Similarly, the politically-correct approach to terrorism analysis often has it that no Muslim could ever carry out an act of terroristic violence out of sincere belief in the dictates of Islam. This is odd. ISIS spokespersons, as well as their caliph al-Baghdadi, have spelled out in excruciating detail what they take to be the scriptural basis for their recent acts of hellish violence.

ISIS’s official magazine specifically outlines why Yazidi women and girls may be taken by fighters as sex slaves, and why this punishment may not be applied to Christian, Jewish, or other Muslim women. Their rationale is clearly rooted in the dictates of the Koran, which is viewed by Muslims as the unalterable word of God. Yazidis, like Hindus and many other non-monotheists, are not “people of the book,” and therefore may be slaughtered, whereas (for example) Maronite Christians subject to ISIS rule may be permitted to live, but must pay a tax.

So let’s say a non-mentally ill ISIS fighter decides to carry out an act of terroristic violence on Yazidi women on the basis of al-Baghdadi’s dictates. I really don’t think an aversion to US foreign policy would be the driving motivating factor for that person in that instance, unless there’s clear evidence to the contrary. Regularly, liberals and others insist on denying that sincere belief in, say, the rightness of martyrdom and the promise of 72 virgins may actually impel a person to commit acts of suicidal violence. But if one allows these attackers individual agency, rather than stripping it from them (as many liberals advise), one will infer that belief in Islamic doctrine is the main reason why they opted to carry out their violent acts. That determination can be made simply by examining what they’ve said about their motivations. It’s rather simple, really.

So of course there’s a spectrum of reasons why someone might commit an act of terroristic violence. (“Terrorism” is such a loaded and BS term that I don’t even want to use it non-ironically. Why aren’t the IDF engaging in “terrorism” when they bomb apartment buildings without warning and kill over 500 Gazan children?) Some people might commit acts of terroristic violence because they’re mentally ill and have latched on to Islam as a mode of signaling discontent with prevailing societal orthodoxies. In these cases, they probably ought not be classified as “Islamic Terrorists” in any meaningful sense.

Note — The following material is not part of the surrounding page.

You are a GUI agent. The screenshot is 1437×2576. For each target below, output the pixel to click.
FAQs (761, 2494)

Mentally ill people often lack the cognitive capacity, and therefore agency, to make such decisions for themselves. That’s why we usually try to get severely mentally ill people committed to medical facilities and the like — to prevent them from involuntarily carrying out violent acts.

On the other hand, if a non-depressed, non-delusional, mentally-competent adult decides to decamp for Syria to fight with ISIS, and in that process freely decides to commit acts of suicidal violence, why is there such an aversion to attributing this decision to a sincere belief in Islam? No one is arguing that all Muslims would affirm the legitimacy of such a decision. And I’m certain that a great many Imams and Koranic scholars would denounce it without hesitation. But that says nothing about the person’s individual intent.

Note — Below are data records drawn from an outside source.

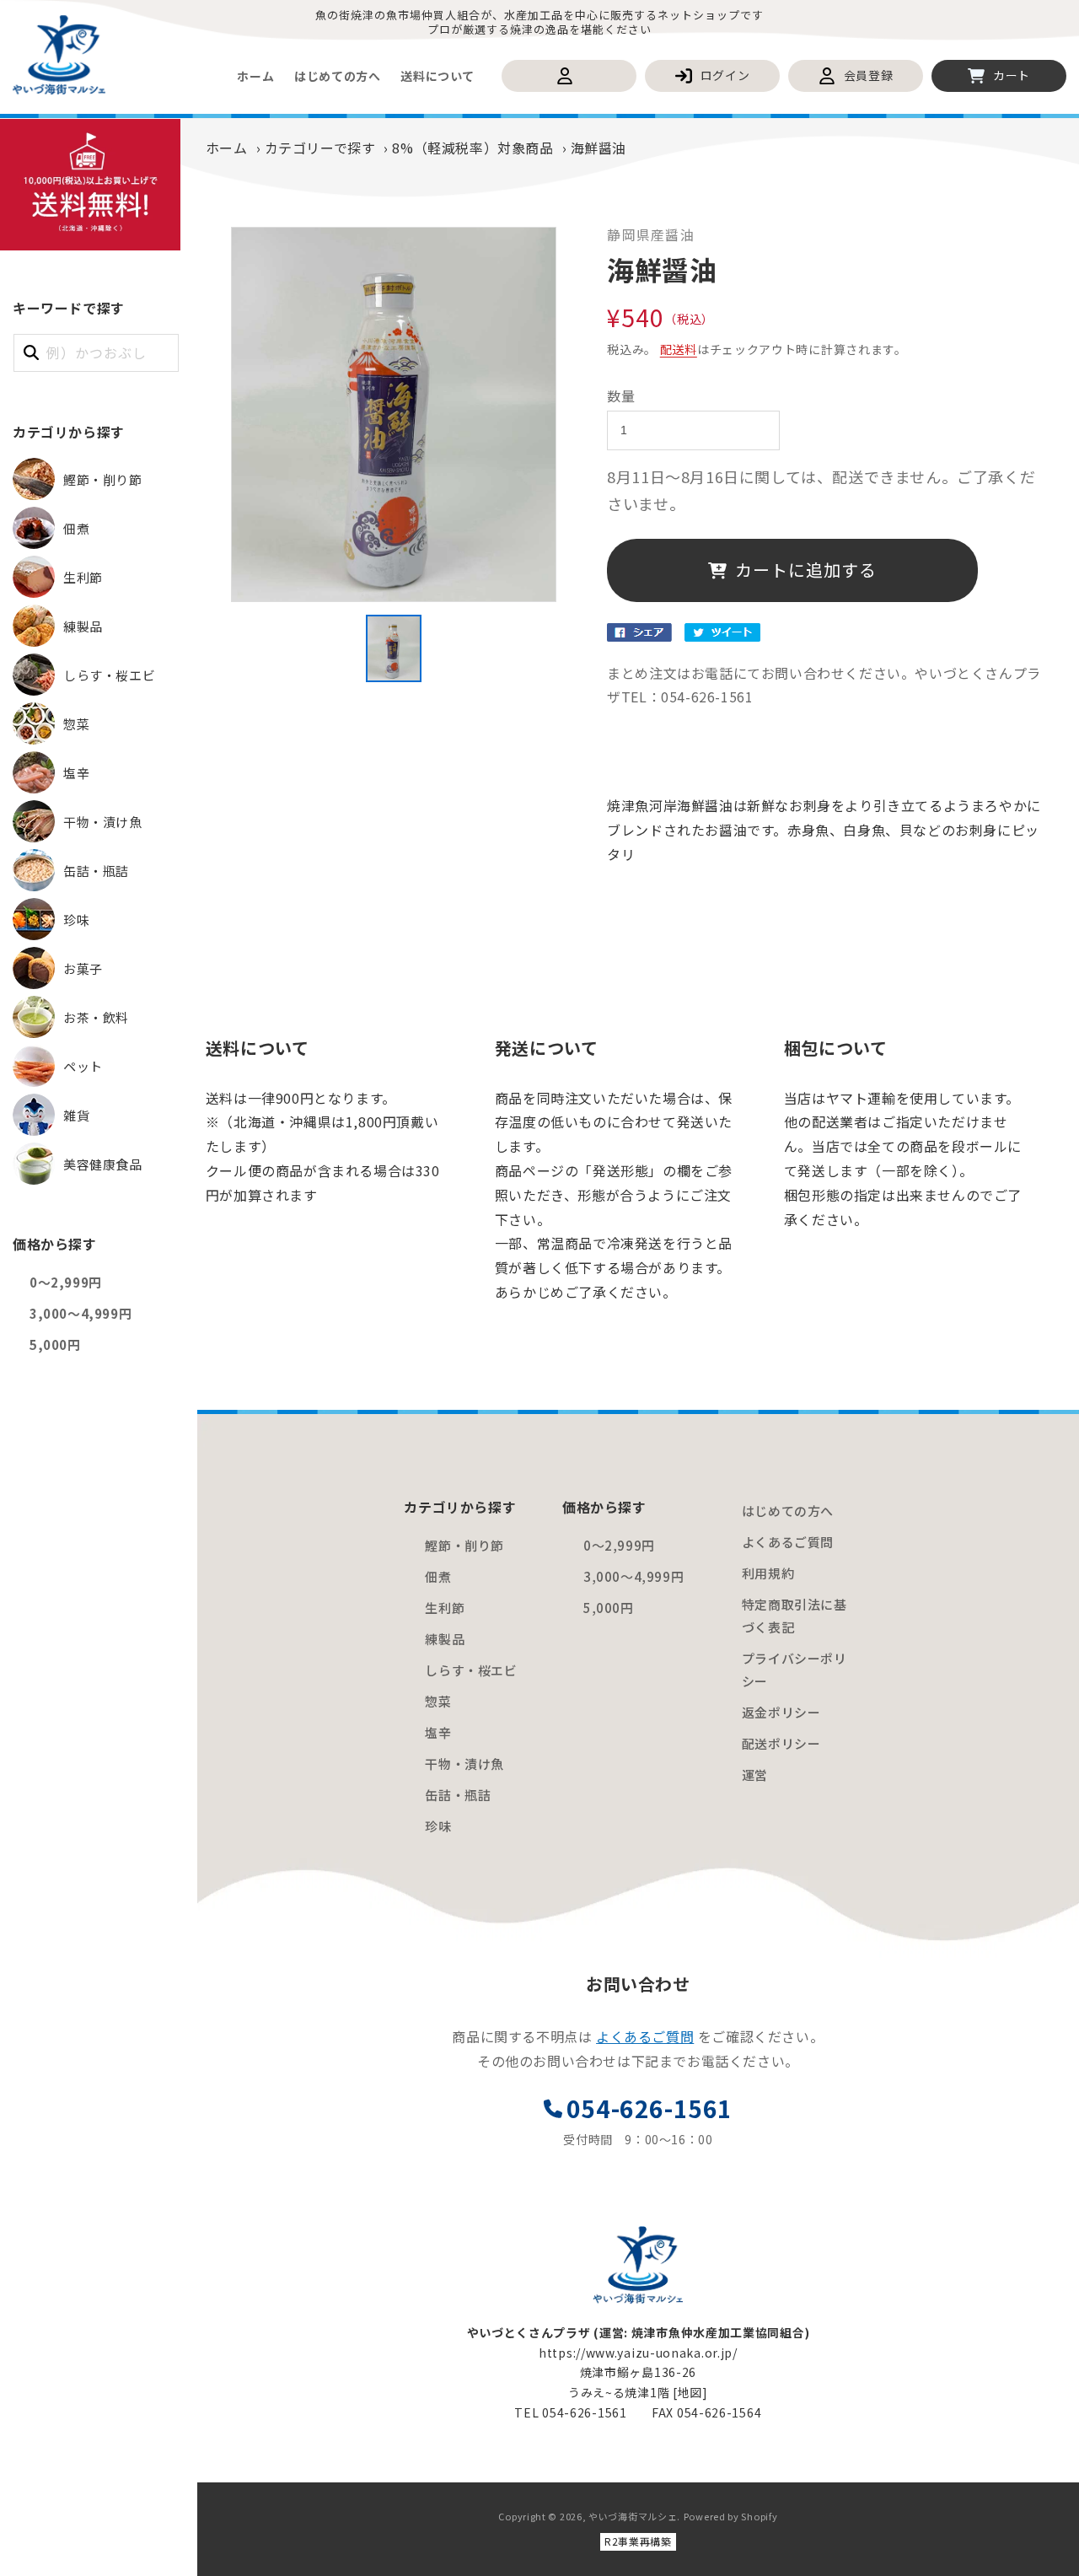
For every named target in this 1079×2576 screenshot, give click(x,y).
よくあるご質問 (788, 1542)
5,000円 (55, 1344)
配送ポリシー (781, 1743)
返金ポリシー (781, 1712)
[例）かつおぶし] (31, 352)
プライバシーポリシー (794, 1669)
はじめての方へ (788, 1510)
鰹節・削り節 (464, 1545)
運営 (755, 1774)
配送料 (678, 349)
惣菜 (438, 1701)
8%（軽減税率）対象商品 (472, 147)
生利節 (444, 1607)
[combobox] (96, 353)
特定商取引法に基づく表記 (794, 1615)
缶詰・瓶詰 (458, 1795)
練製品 (444, 1639)
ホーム (227, 147)
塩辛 (438, 1732)
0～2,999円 (66, 1282)
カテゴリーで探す (320, 147)
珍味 (438, 1826)
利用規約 (768, 1573)
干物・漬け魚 (464, 1763)
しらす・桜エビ (471, 1670)
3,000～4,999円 (81, 1313)
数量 (621, 395)
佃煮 (438, 1576)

In general, when a person can demonstrate individual agency, and they describe their motivations in very specific terms, the realness of those motivations ought to be accepted by outside observers. Otherwise, you are denying them agency. And denying people agency is generally Bad.

It’s ridiculous that Bill Bratton of the NYPD has declared the Queens ratchet attack “terrorism” on the basis of the (now dead) guy’s YouTube comments about Zionism, disliking America, and valorizing jihad. It would be similarly ridiculous to declare Lanza or the Columbine guys terrorists. Let’s just drop the term “terrorist” and move on to actually discerning the true causes of these violent acts.